Build final dataset *.csv's for experimenting

$ make dataset

This will generate the following files in your data_dir (~/data/minst):

  • master_index.csv A master dataset file containing pointers to the audio and targets/metadata. The "index" is the first column.

  • rwc_partitions.csv

  • uiowa_partitions.csv

  • philharmonia_partitions.csv These csvs designed to be sort of "three-fold" cross validation, where each dataset acts as a hold-out test set. The dataset in the name is the test set.

These csvs contain two columns: "index", and "partition". "Index" is the index in master_index.csv, and "partition" is one of ['train', 'val', 'test'], and specifies which dataset partition to use the files for.

If you are loading using python/pandas, getting the training data would look like this:

master_df = pd.read_csv('master_index.csv', index_col=0)
partition_df = pd.read_csv('rwc_partitions.csv')

train_df = master_df.loc[(partition_df['partition'] == 'train').index]

Note Counts Per Dataset for Accepted Instruments

alt tag

Instrument UIowa Philharmonia RWC Good-Sounds
totals 3417 7923 27557 12015
bassoon 122 648 1405
cello 681 776 3196 2118
clarinet 258 770 1433 3359
double-bass 587 781 3465
flute 227 781 1095 2308
guitar 352 71 5618
horn-french 96 546 1896
oboe 104 539 770 494
trombone 66 769 2738
trumpet 212 433 1965 1883
tuba 111 838 540
violin 601 971 3436 1853

Appendix: Computing / finding note onsets

This repository contains some generated / annotated onsets for the instruments we have selected in the taxonomy. If you wish to annotate more, however, you will need to do the following:

Both the UIowa and RWC collections ship as recordings with multiple notes per file. To establish a clean dataset with which to work, it is advisable to split up these recordings (roughly) at note onsets.

Somewhat surprisingly, modern onset detection algorithms have not been optimized for this use case, and it is challenging to find a single parameterization that works well over the entire collection. To overcome this deficiency, we take a human-in-the-loop approach to robustly arrive at good cut-points for these (and future) collections.

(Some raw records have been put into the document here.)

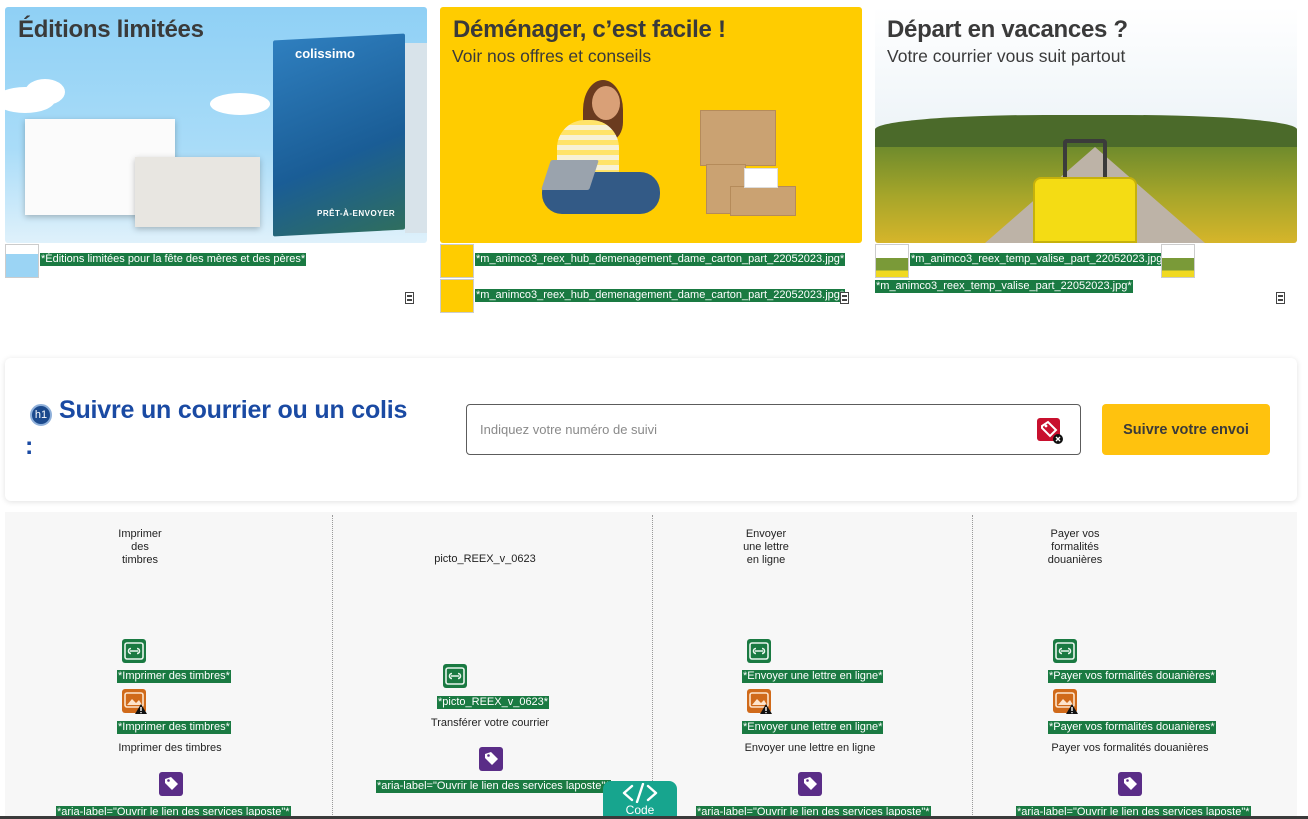 The width and height of the screenshot is (1308, 819). I want to click on service-link-label: Imprimer des timbres, so click(170, 748).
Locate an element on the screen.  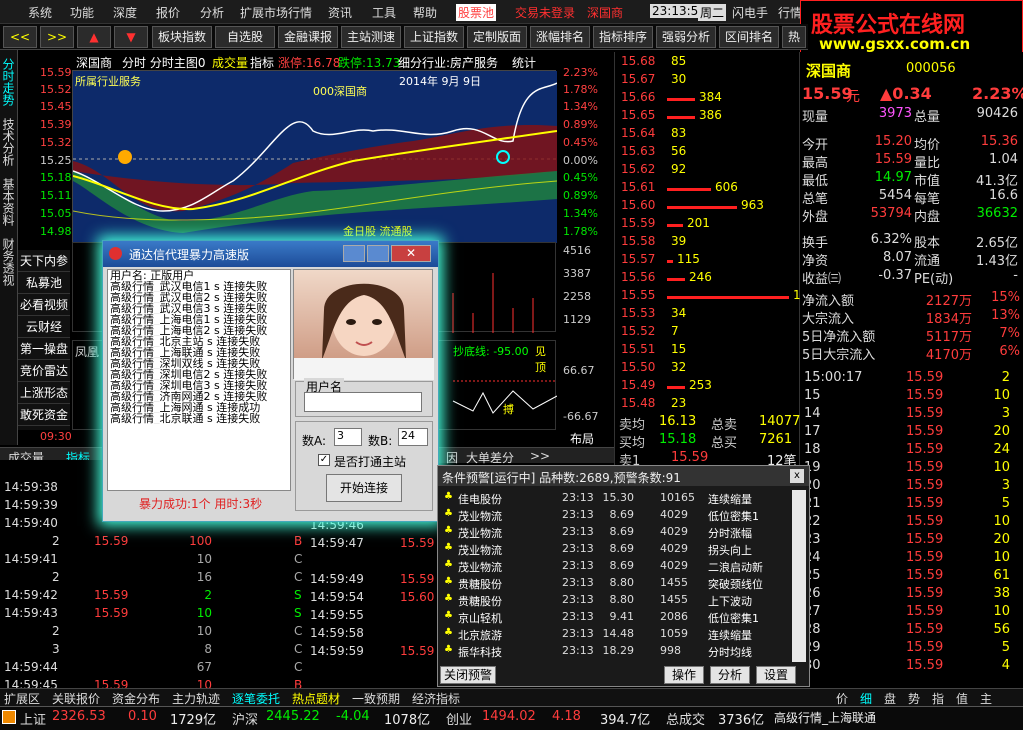
volume-label: 成交量 is located at coordinates (230, 62).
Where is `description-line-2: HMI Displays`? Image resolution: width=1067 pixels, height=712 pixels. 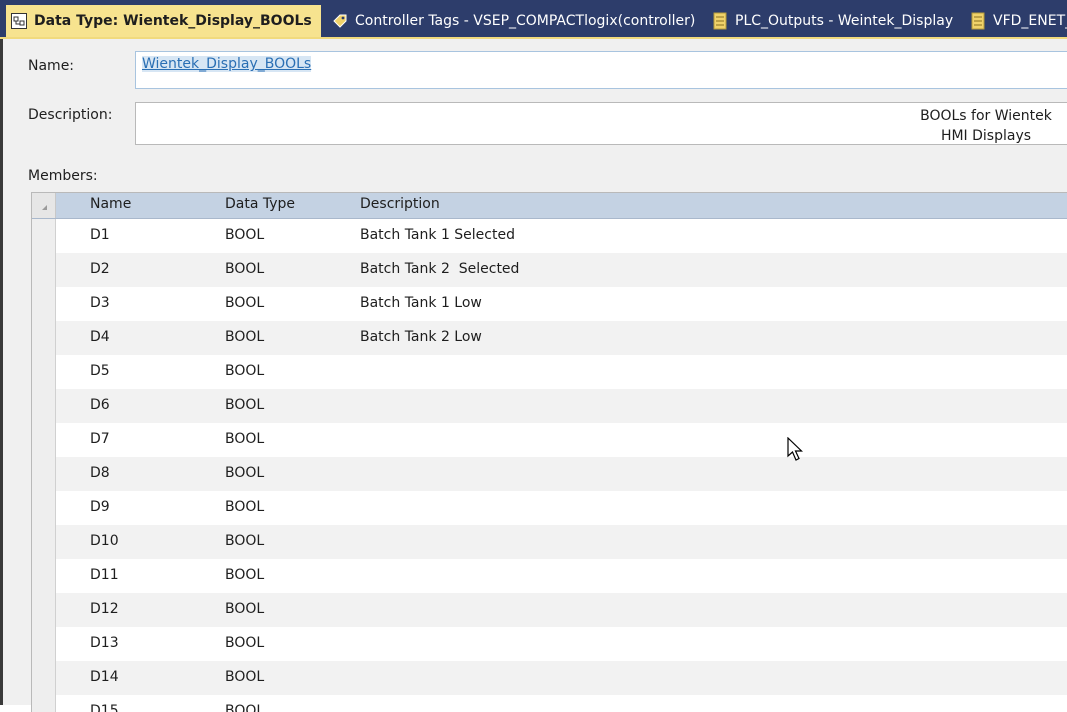
description-line-2: HMI Displays is located at coordinates (986, 136).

First, collect a single dataset:

$ make uiowa_index.csv
OR
$ python scripts/collect_data.py uiowa path/to/download uiowa_index.csv

Optionally, you can run a segmentation algorithm over the resulting index. This will generate a number of best-guess onsets, saved out as CSV files under the same index as the collection, and an new dataframe tracking where these aligned files live locally (uiowa_onsets/segment_index.csv below):

Warning: buggy.

$ python scripts/compute_note_onsets.py uiowa_index.csv uiowa_onsets \
    segment_index.csv --mode logcqt --num_cpus -1 --verbose 50

Either way, you'll want to verify and correct (as needed) the estimated onsets. To do so, drop into the annotation routine by the following:

$ python scripts/annotate.py uiowa_onsets/segment_index.csv

GUI Command Summary:

  • spacebar: add / remove a marker at the location of the mouse cursor
  • up arrow: move all markers .1s to the left
  • down arrow: move all markers .1s to the right
  • left arrow: move all markers .01s to the left
  • right arrow: move all markers .01s to the right
  • d: delete marker within 1s of cursor
  • D: delete marker within 5s of cursor
  • 1: Replace all markers with envelope_onsets(wait=.008s)
  • 2: Replace all markers with envelope_onsets(wait=.01s)
  • 3: Replace all markers with envelope_onsets(wait=.02s)
  • 4: Replace all markers with envelope_onsets(wait=.05s)
  • 6: Replace all markers with logcqt_onsets(wait=.01s)
  • 7: Replace all markers with logcqt_onsets(wait=.02s)
  • w will write the current markers
  • q will close current file without saving
  • x will write onset data and close
  • Q To kill the process entirely

Improvements / enhancements are more than welcomed.